• **Exercise instructions**:
Search the data below for "computer" and report how many lines contain it, with no other text.
Records provided Start Marker
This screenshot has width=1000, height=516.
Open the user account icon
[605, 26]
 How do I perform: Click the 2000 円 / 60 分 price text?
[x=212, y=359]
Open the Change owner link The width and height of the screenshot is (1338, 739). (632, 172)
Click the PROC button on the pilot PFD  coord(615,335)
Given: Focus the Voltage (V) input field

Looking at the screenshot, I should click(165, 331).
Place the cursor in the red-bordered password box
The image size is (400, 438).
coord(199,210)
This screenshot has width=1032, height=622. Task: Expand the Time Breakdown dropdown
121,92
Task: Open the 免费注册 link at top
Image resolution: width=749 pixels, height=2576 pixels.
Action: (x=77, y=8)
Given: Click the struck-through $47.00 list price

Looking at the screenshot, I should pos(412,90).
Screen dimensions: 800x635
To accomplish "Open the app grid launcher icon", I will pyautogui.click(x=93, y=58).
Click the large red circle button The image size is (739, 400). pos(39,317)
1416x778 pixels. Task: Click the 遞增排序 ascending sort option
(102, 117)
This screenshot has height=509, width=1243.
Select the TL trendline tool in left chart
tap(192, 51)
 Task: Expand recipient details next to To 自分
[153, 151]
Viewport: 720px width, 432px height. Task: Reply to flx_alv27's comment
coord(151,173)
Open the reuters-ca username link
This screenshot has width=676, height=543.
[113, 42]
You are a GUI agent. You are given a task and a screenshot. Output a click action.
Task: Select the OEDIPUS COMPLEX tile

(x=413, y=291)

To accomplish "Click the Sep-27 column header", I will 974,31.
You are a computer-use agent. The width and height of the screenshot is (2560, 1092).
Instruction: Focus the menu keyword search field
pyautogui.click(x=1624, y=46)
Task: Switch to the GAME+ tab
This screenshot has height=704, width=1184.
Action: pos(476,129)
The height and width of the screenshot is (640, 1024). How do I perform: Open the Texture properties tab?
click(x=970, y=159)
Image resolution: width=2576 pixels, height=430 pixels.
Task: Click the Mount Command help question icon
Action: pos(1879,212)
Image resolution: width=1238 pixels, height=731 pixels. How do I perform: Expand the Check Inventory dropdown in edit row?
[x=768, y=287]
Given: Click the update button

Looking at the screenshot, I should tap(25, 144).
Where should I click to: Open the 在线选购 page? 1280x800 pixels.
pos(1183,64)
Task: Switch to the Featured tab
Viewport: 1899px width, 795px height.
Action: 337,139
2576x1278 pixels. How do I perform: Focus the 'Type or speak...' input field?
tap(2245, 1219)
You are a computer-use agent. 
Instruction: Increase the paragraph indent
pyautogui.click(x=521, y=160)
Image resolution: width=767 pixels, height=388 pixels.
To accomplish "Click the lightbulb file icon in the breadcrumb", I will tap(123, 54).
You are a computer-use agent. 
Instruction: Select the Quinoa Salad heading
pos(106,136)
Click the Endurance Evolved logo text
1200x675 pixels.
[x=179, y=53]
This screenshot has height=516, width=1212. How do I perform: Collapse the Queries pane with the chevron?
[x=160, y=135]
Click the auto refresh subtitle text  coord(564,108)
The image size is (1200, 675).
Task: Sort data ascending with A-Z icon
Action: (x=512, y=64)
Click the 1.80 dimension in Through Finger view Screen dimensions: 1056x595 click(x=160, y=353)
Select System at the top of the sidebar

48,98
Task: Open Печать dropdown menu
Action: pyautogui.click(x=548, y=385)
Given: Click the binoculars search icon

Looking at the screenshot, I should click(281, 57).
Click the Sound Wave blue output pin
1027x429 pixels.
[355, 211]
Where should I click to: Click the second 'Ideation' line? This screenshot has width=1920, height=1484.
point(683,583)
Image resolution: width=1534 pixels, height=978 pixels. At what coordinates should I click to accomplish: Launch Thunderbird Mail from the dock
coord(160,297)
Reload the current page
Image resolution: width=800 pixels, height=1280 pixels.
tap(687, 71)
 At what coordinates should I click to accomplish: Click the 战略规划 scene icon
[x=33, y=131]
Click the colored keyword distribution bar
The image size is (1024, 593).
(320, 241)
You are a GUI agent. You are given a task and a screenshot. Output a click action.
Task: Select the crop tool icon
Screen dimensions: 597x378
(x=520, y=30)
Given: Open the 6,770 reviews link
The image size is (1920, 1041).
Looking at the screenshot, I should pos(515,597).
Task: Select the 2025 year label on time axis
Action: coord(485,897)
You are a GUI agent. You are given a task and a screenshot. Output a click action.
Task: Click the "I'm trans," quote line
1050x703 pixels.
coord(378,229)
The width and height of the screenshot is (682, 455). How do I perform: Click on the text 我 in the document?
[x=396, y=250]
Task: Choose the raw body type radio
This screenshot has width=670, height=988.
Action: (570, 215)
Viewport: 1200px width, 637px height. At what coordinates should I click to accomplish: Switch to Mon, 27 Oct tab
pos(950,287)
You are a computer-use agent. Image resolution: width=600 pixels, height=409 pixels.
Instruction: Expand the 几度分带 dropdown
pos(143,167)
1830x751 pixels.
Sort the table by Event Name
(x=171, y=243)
Records provided End Marker
• **Result**:
4